(Exercise objective) Gather the lines from the material that contain "Task".

(Given records)
★ ★ ★ ★
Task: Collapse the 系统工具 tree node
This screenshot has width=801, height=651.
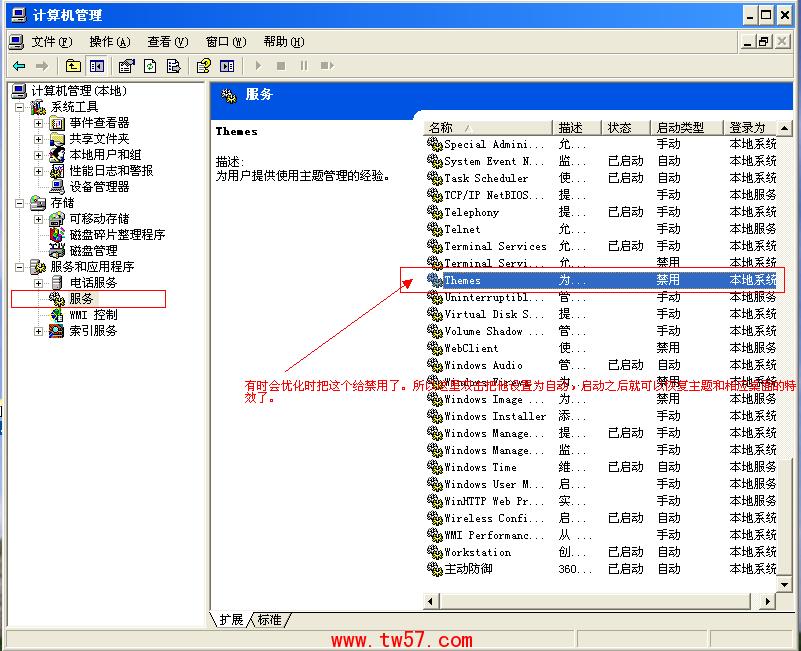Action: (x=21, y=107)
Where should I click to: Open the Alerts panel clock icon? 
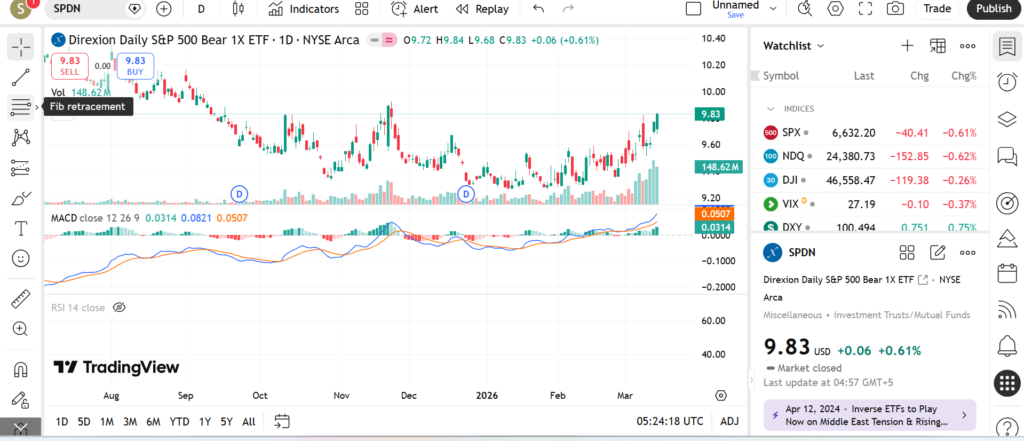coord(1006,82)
★ ★ ★ ★
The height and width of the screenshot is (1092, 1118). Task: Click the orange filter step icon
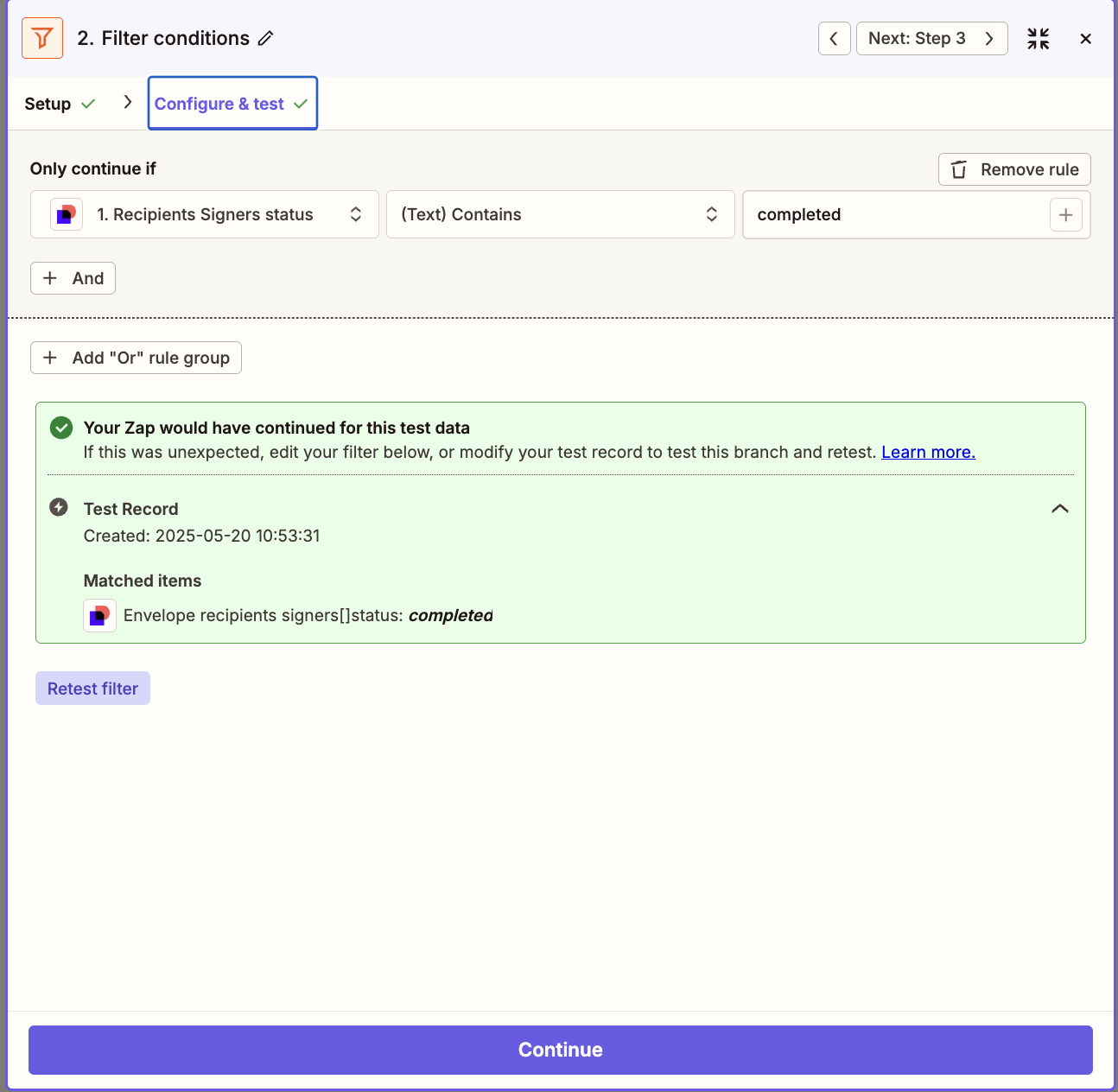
★ ★ ★ ★
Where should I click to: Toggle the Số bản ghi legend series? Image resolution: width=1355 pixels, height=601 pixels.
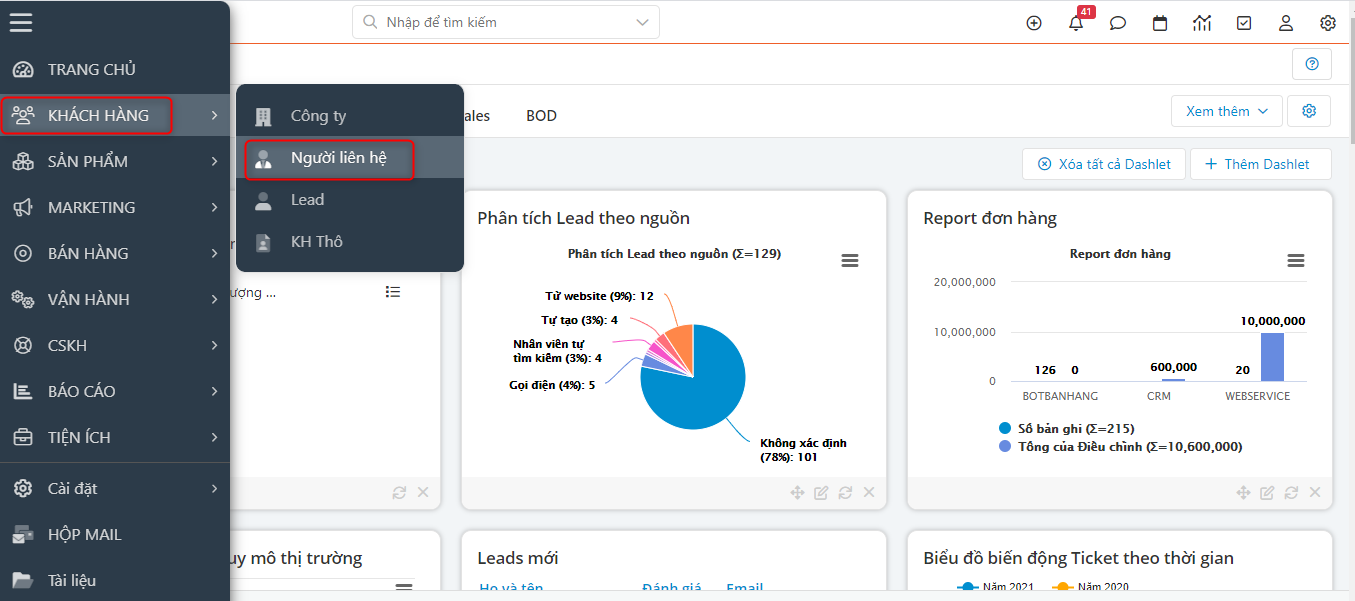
★ ★ ★ ★
(Answer to the problem)
Task: Collapse the 系统工具 tree node
The height and width of the screenshot is (1092, 1118). Task: Click the orange filter step icon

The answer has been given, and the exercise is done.